Materials provided

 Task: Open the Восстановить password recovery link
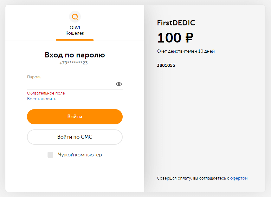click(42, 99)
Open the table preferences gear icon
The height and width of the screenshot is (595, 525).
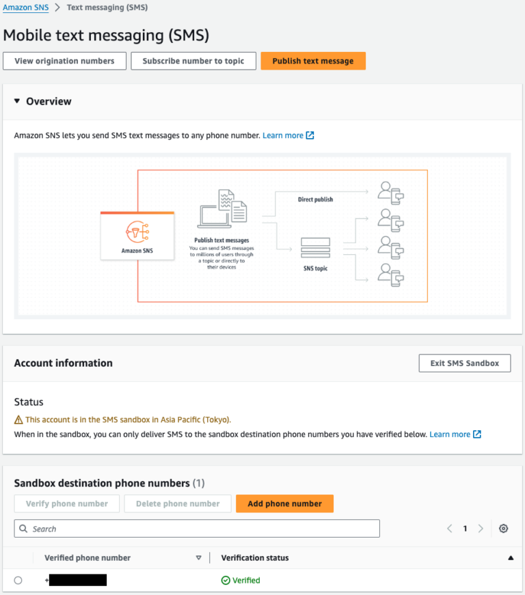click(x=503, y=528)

--

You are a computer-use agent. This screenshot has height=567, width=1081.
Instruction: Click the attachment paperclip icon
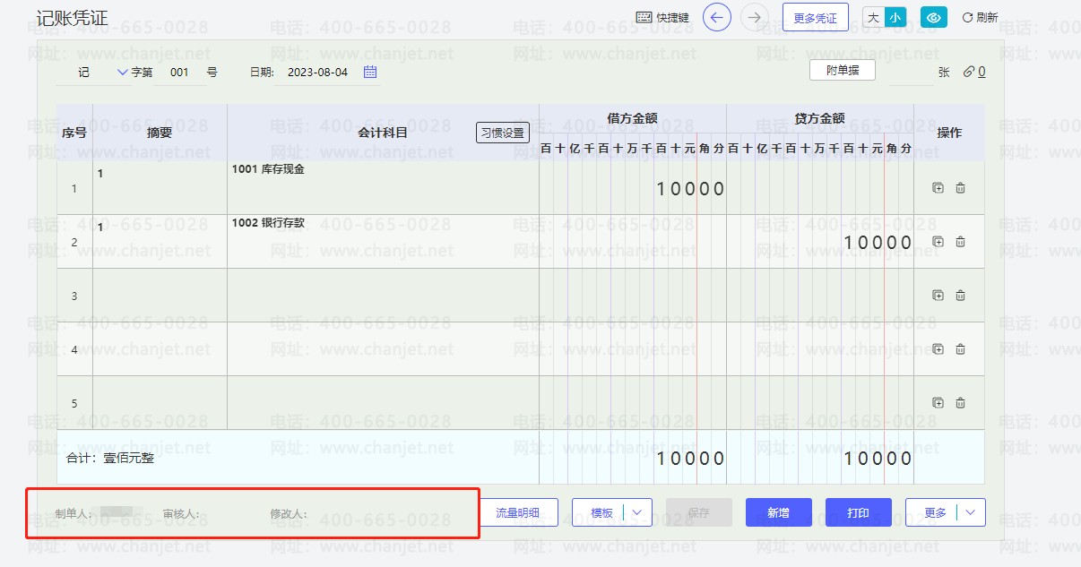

* * *

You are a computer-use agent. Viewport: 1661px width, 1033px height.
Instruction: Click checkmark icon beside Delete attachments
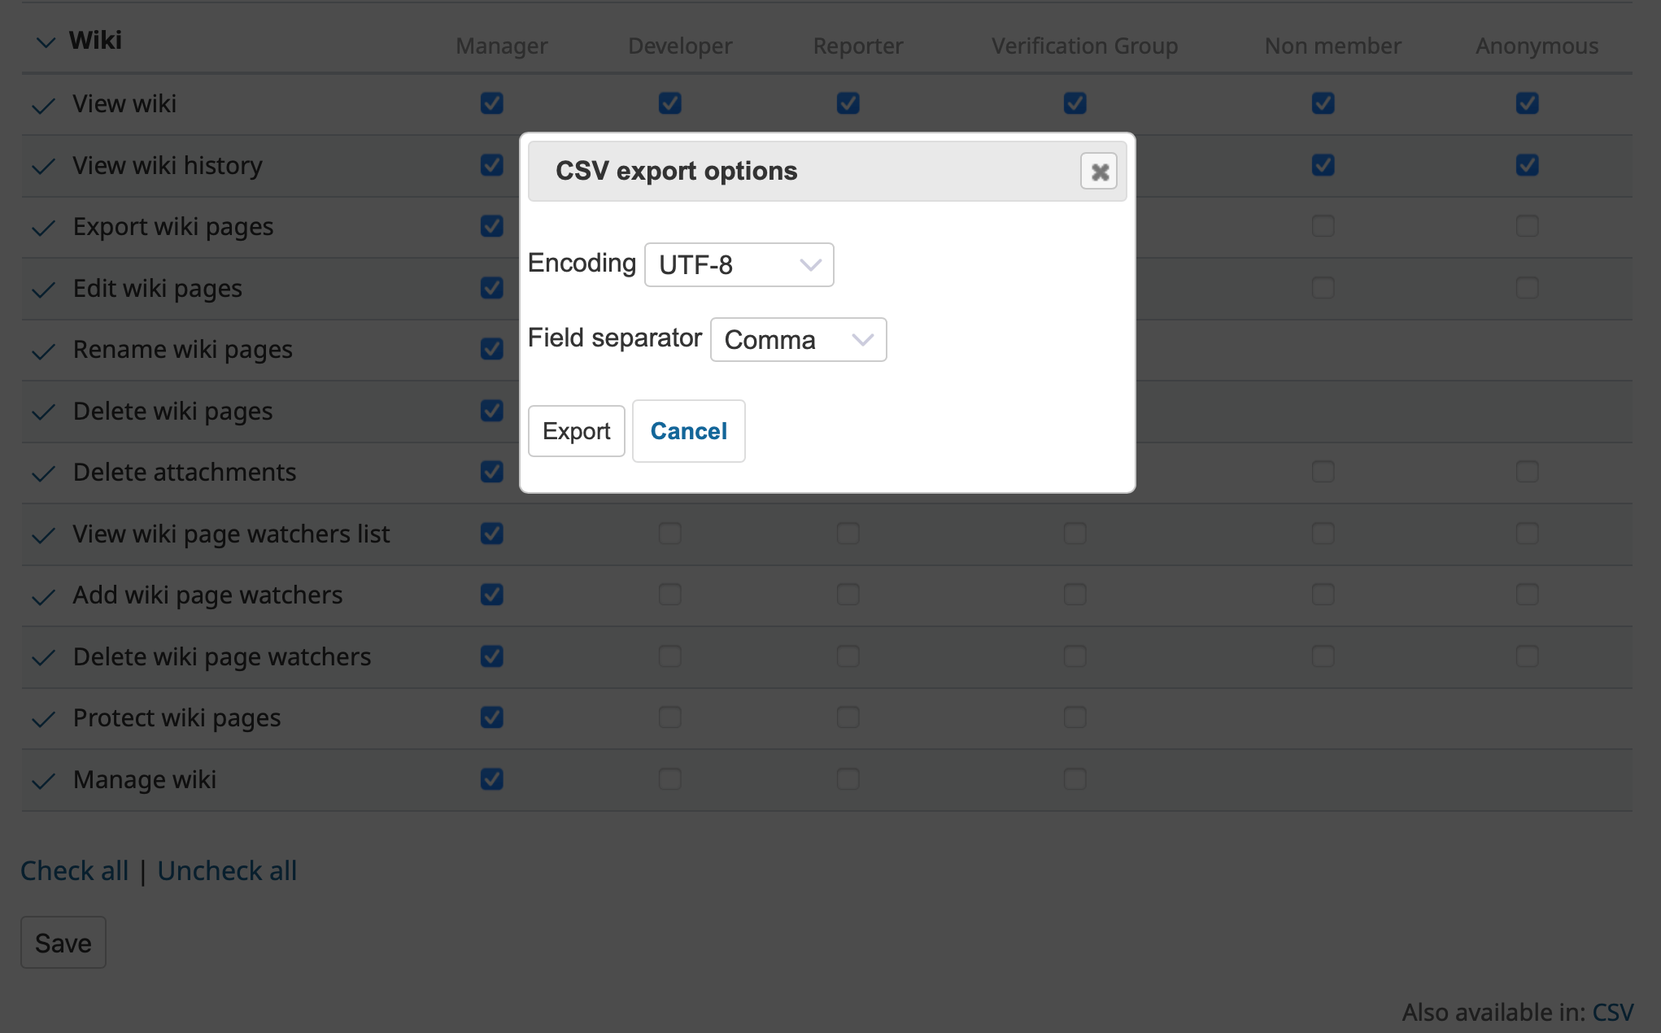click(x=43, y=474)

Problem description
Write out the material from the line containing "Task: Open the" through the line containing "click(x=503, y=528)" as a numbered list, skipping blank lines and leaving out the pictures.

Solution below
1.  Task: Open the Восстановить password recovery link
2. click(42, 99)
3. Open the table preferences gear icon
4. The height and width of the screenshot is (595, 525).
5. click(x=503, y=528)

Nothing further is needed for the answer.